MetaFormer and DETR
Our previous topic was on egocentric Pose Estimation, however, due to the complications of setting up physical environment GUI using Google Cloud and the incompleteness of the official repository, after discussing with Prof. Zhou, we decided to swithc our topic to MetaFormer and DETR.
As we know, DETR is a recent popular algorithm developed by Facebook (Meta) that performs instance segmentation task without using anchor box, which was one of the core features of networks like Faster R-CNN and Mask R-CNN, significantly reducing the complexity of the training pipeline. The Core of the DETR network is the transformer encoder and transformer decoder, which all utilize the MultiHead Attention module. While reading papers, we came across a paper that discusses the effect of the overall structure of transformer (MetaFormer) and we decided to combine these 2 interesting papers.
- 1. Introduction
- 2. Technical Details
- 3. Results and Discussion
- 4. Conclusion
- 5. Future Work
- Relevant papers and their repo:
- Reference
1. Introduction
Our project is based on previous work End-to-End Object Detection with Transformers and MetaFormer is Actually What You Needed for Vision. In this project, our goal is to present the DETR, a network proposed by FaceBook Research that performs Anchor-Free Detection, and also incorporate the idea from the second paper. We will construct the PoolFormer proposed in the second paper, and replace the Transformer blocks inside DETR with our PoolFormer, and eventually compare the performances of the two architectures. Because of limitations on computational power, we will not train the network for 300 epochs like stated in the DETR repo, which will take roughly 6 days on an 8-GPU machine, instead we will train both network for fewer epochs. If the performance of the PoolFormer-based DETR is comparable with the performance of the original DETR, then we can do instance segmentation more efficiently because Pooling operation is obviously less computationally expensive comparing to Multihead Attention.

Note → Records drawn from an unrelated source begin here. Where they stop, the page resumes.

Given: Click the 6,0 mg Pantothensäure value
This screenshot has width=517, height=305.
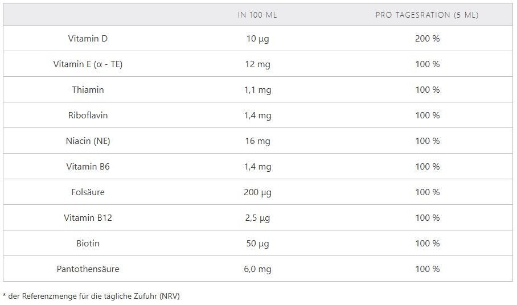Looking at the screenshot, I should [257, 269].
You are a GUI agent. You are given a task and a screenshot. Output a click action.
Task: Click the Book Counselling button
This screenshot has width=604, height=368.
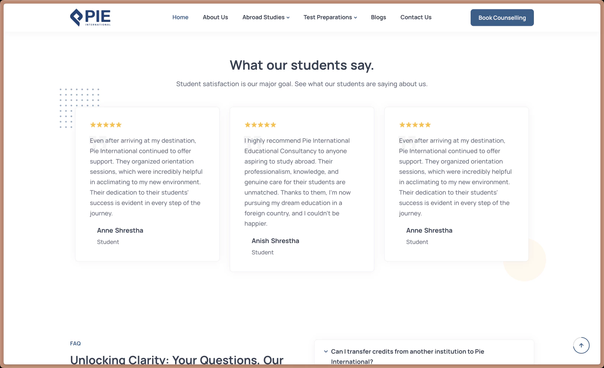coord(502,17)
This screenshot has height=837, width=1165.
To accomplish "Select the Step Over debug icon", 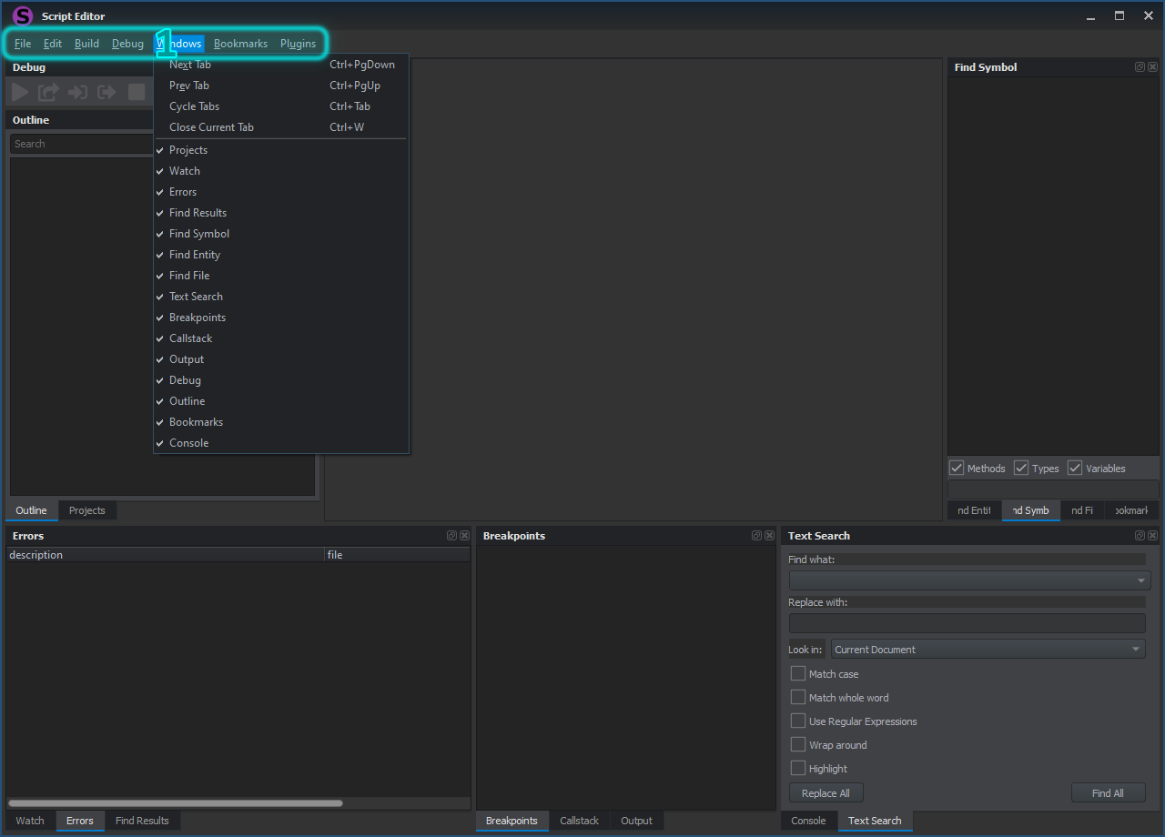I will 47,91.
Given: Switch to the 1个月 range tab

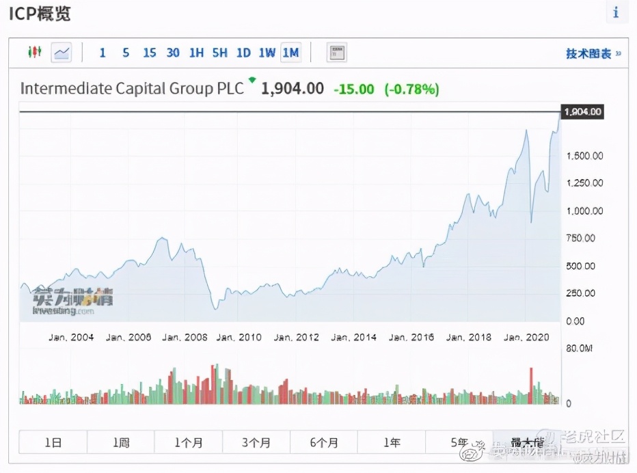Looking at the screenshot, I should pyautogui.click(x=188, y=442).
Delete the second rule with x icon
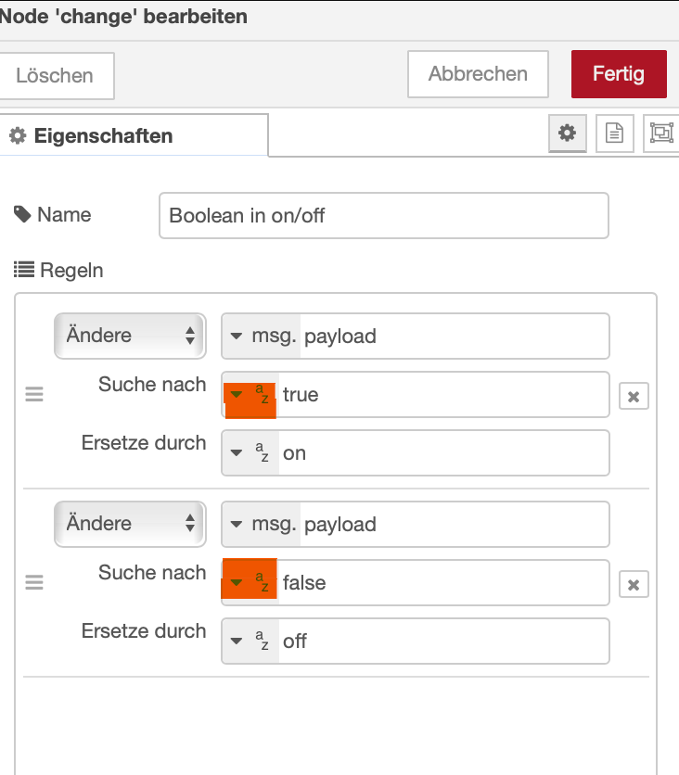679x775 pixels. click(634, 585)
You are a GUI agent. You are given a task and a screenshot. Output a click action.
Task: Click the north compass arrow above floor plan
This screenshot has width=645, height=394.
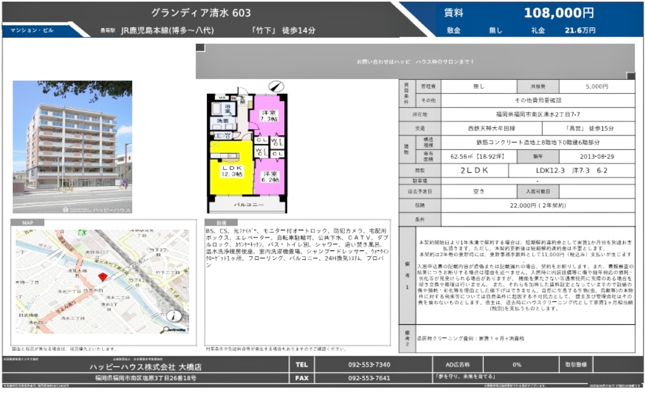pos(275,86)
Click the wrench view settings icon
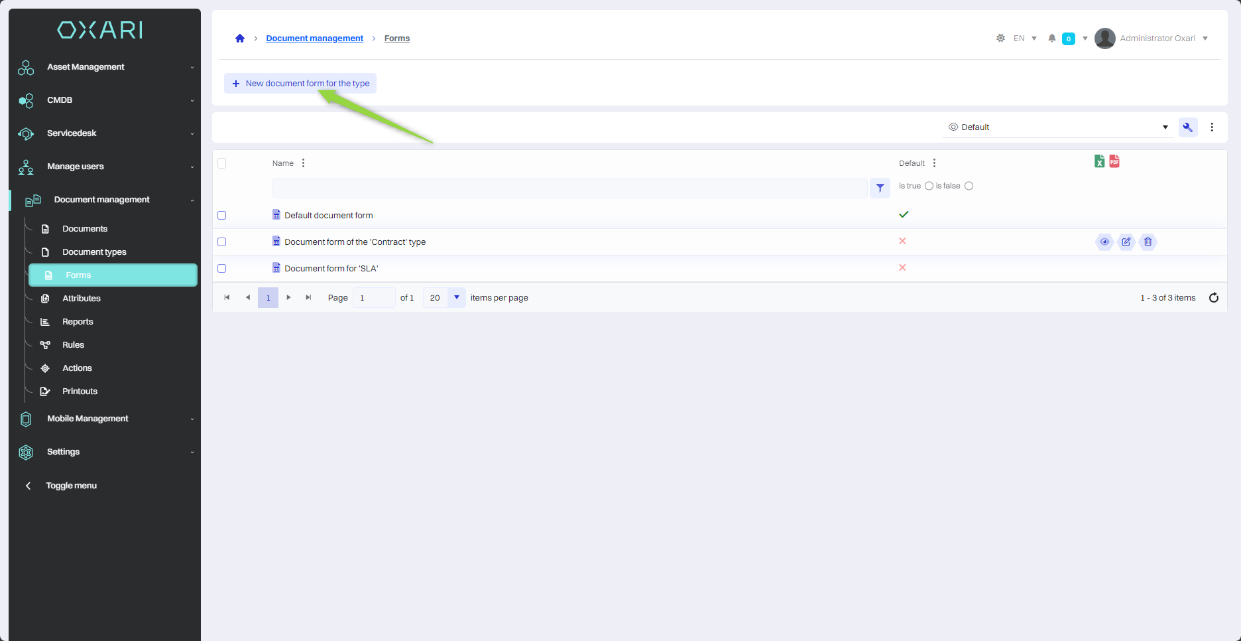 pyautogui.click(x=1188, y=127)
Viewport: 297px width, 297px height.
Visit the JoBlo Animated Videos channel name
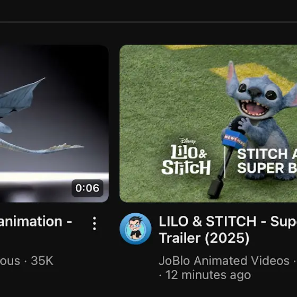pyautogui.click(x=224, y=260)
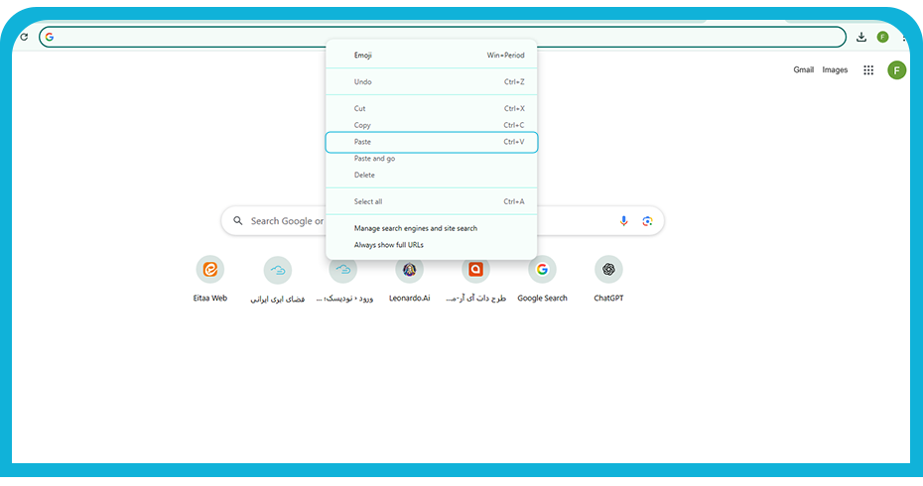The image size is (923, 486).
Task: Open Manage search engines and site search
Action: coord(415,228)
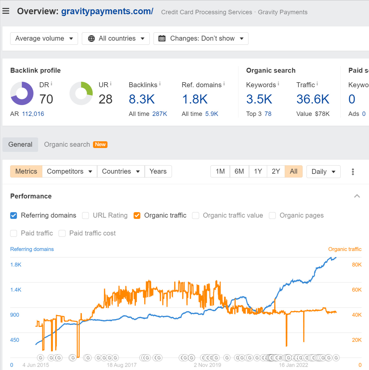Switch to the Organic search tab
Viewport: 369px width, 370px height.
tap(67, 144)
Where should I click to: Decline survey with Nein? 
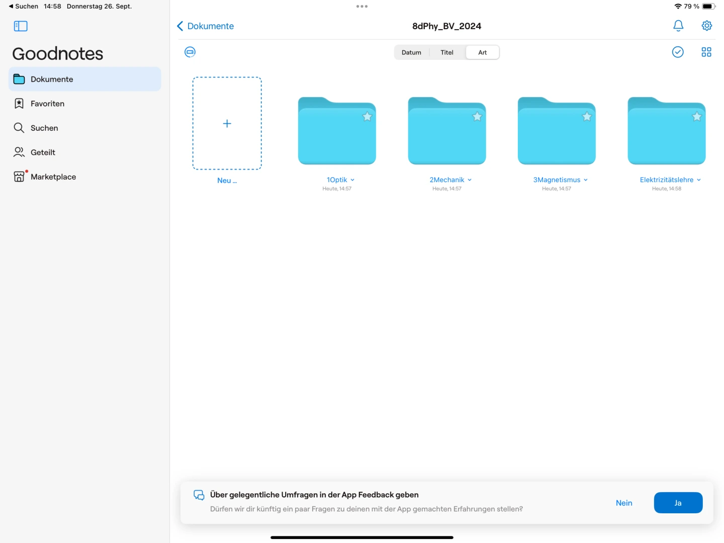coord(623,503)
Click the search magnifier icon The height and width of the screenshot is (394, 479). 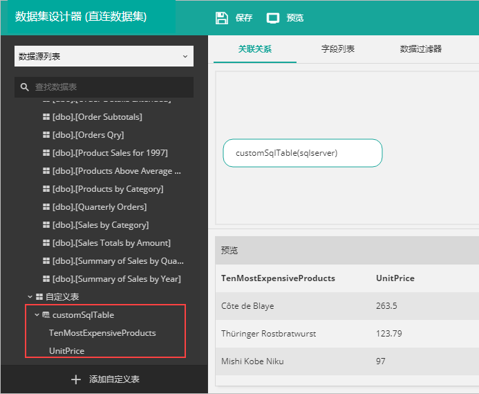25,87
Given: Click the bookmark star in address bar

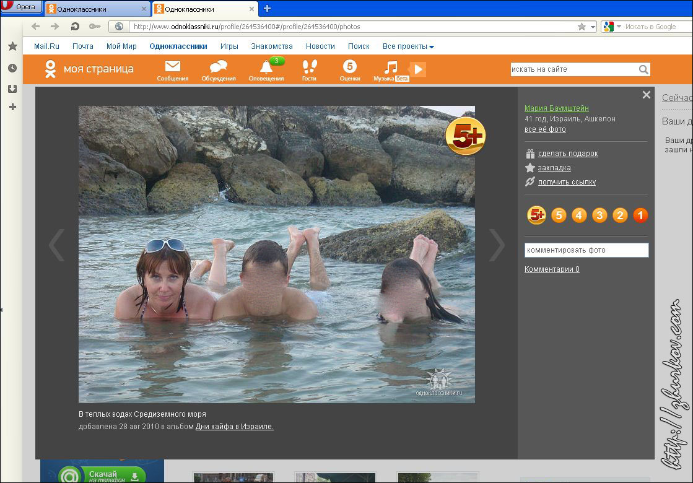Looking at the screenshot, I should [582, 27].
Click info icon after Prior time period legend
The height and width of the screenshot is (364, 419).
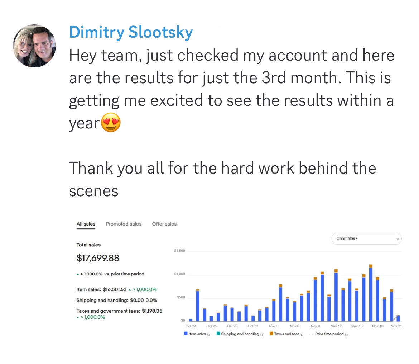346,335
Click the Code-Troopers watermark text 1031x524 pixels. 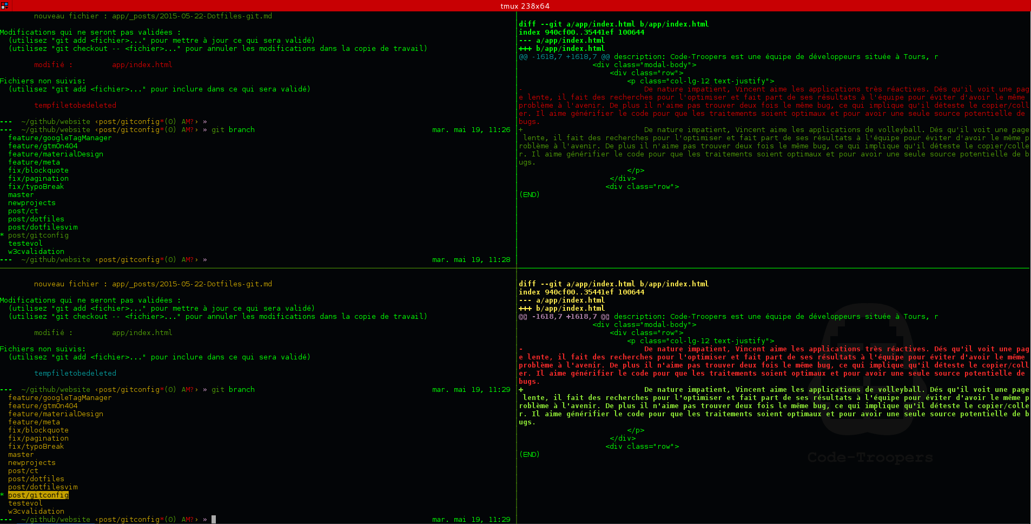coord(870,458)
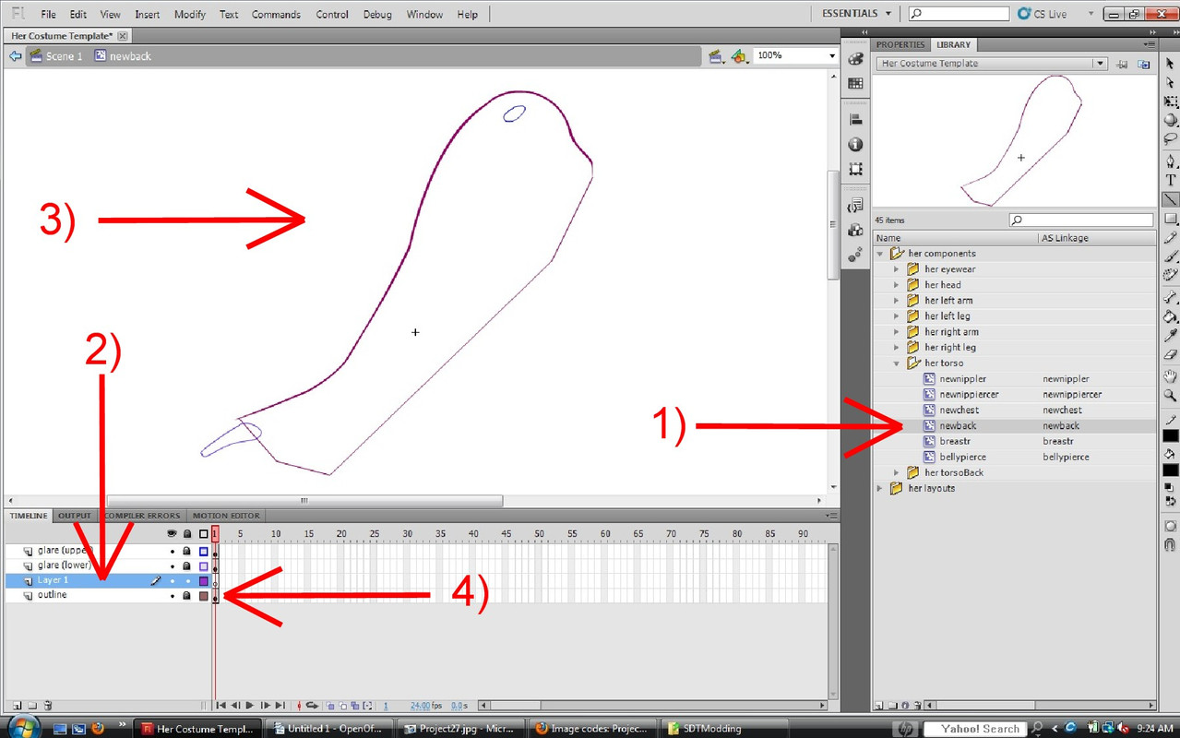
Task: Select the Text tool in the toolbar
Action: click(1170, 180)
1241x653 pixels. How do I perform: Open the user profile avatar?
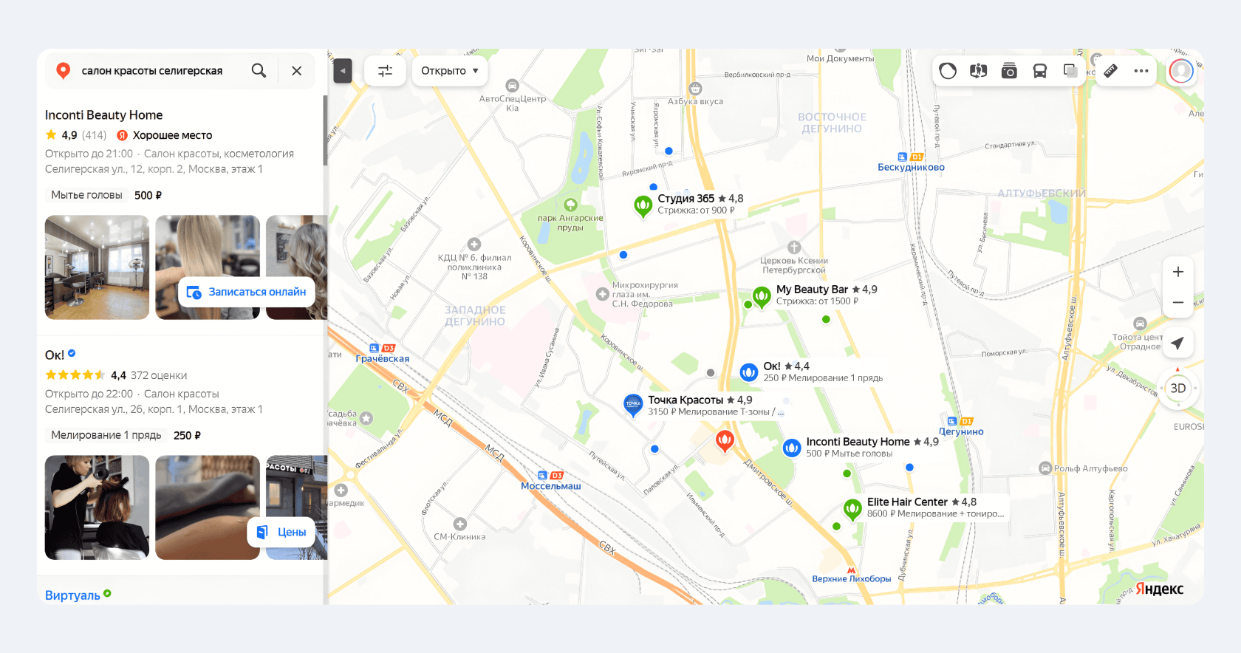click(x=1181, y=71)
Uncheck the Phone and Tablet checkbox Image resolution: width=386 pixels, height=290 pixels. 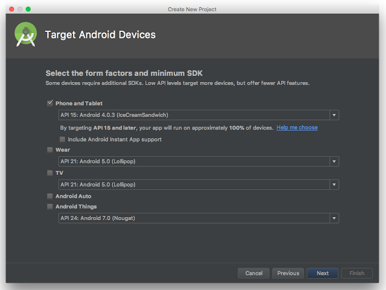50,104
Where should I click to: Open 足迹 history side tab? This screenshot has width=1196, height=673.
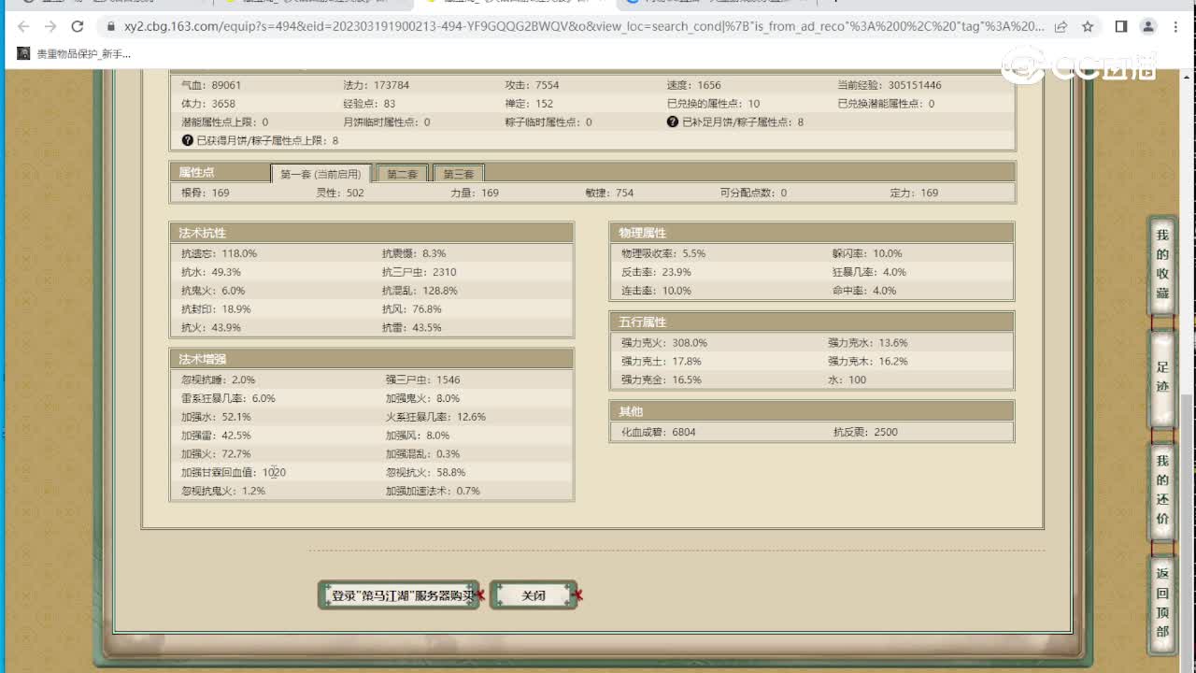(1162, 377)
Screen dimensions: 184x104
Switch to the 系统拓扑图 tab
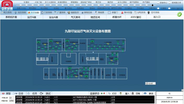coord(11,17)
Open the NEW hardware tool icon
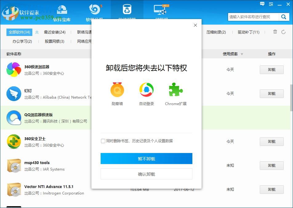Image resolution: width=293 pixels, height=208 pixels. point(160,9)
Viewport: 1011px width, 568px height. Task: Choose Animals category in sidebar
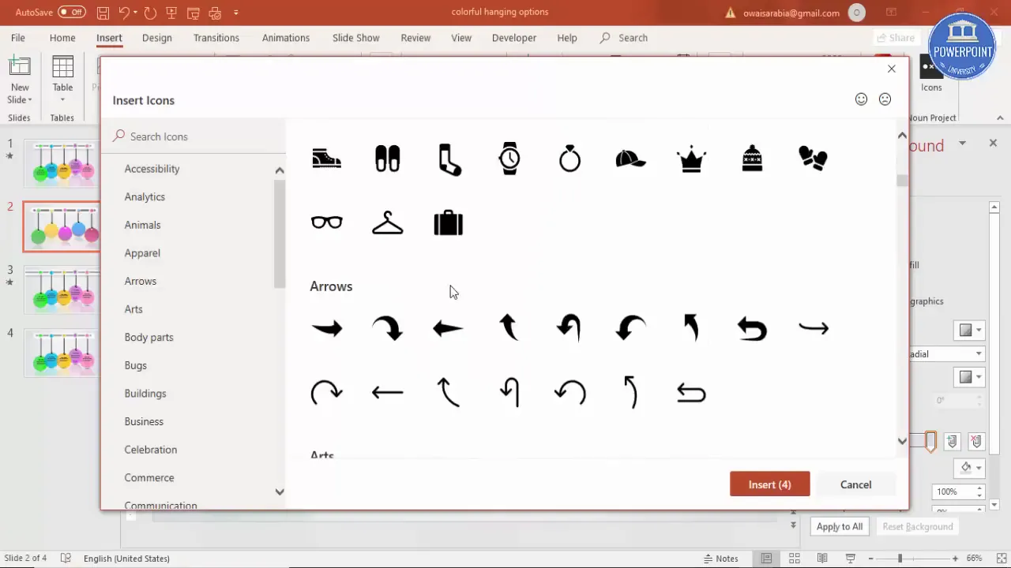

An introductory video overview can be found here
2. Technical Details
Our implementation of the following algorithms (Multihead Attention, MLP Mixer, Metaformer) can be found in this Google Colab Notebook.
2.1 Attention and Multihead Attention
The above image is the overall computation pipeline of the Scaled Dot-Product Attention framework, where Q (query), K (key), V (value) and output are all vectors. The input to each attention block will be query and key of dimension k, and value of dimension v. The reason why we have three key value inputs is as follow: when we are looking at a certain pixel or element, we use its “query” to query other elements’ “keys”; and we need the value vector to hold the results. First we will compute the dot products of the query to all the keys (query step), normalize by \(\sqrt{d_k}\), and pass the result through a softmax layer. The normalization step here is to avoid the scenario where \(d_k\) is very large and thus pusing the softmax function to a region with extremely small gradient, making optimization hard. Eventually we multiply the softmax result with v to get the output. In practice, usually people stack the query, key, and value vectors together into matrices Q, K, and V, and compute the attention result as:
\[Attention(Q, K, V) = softmax(\frac{QK^T}{\sqrt{d_k}})V\]In practice, it is also beneficial to linearly project the query, key, and value vector through different learning mappings. After computing the attention in each channel, we concatenate the final output and project to the final output dimension, allowing the model to jointly attent to information from different representation subspaces at different positions. The computation is as follow:
\[MultiHeadAttention(Q, K, V) = Cat(output_1, ... output_n)W^O\]where
\[output_i = Attention(QW_i^Q, KW_i^K, VW_i^V)\]and projections are matrices
\[W_i^Q \in R^{d_{model} \times d_k}, W_i^K \in R^{d_{model} \times d_k} , W_i^V \in R^{d_{model} \times d_v} , W^O \in R^{hd_v \times d_{model}}\]2.2 MLP-Mixer
MLP-Mixer is an light image architecture designed by Google that does not use any complex techniques including convolutions and self-attention. It is purely based on multi-layer preceptrons(MLPs) with only matrix multiplications, transpositions of data, and nonlinearity operation. It applies the MLP layer cross spatial locations and feature channels repeatedly and sequentially.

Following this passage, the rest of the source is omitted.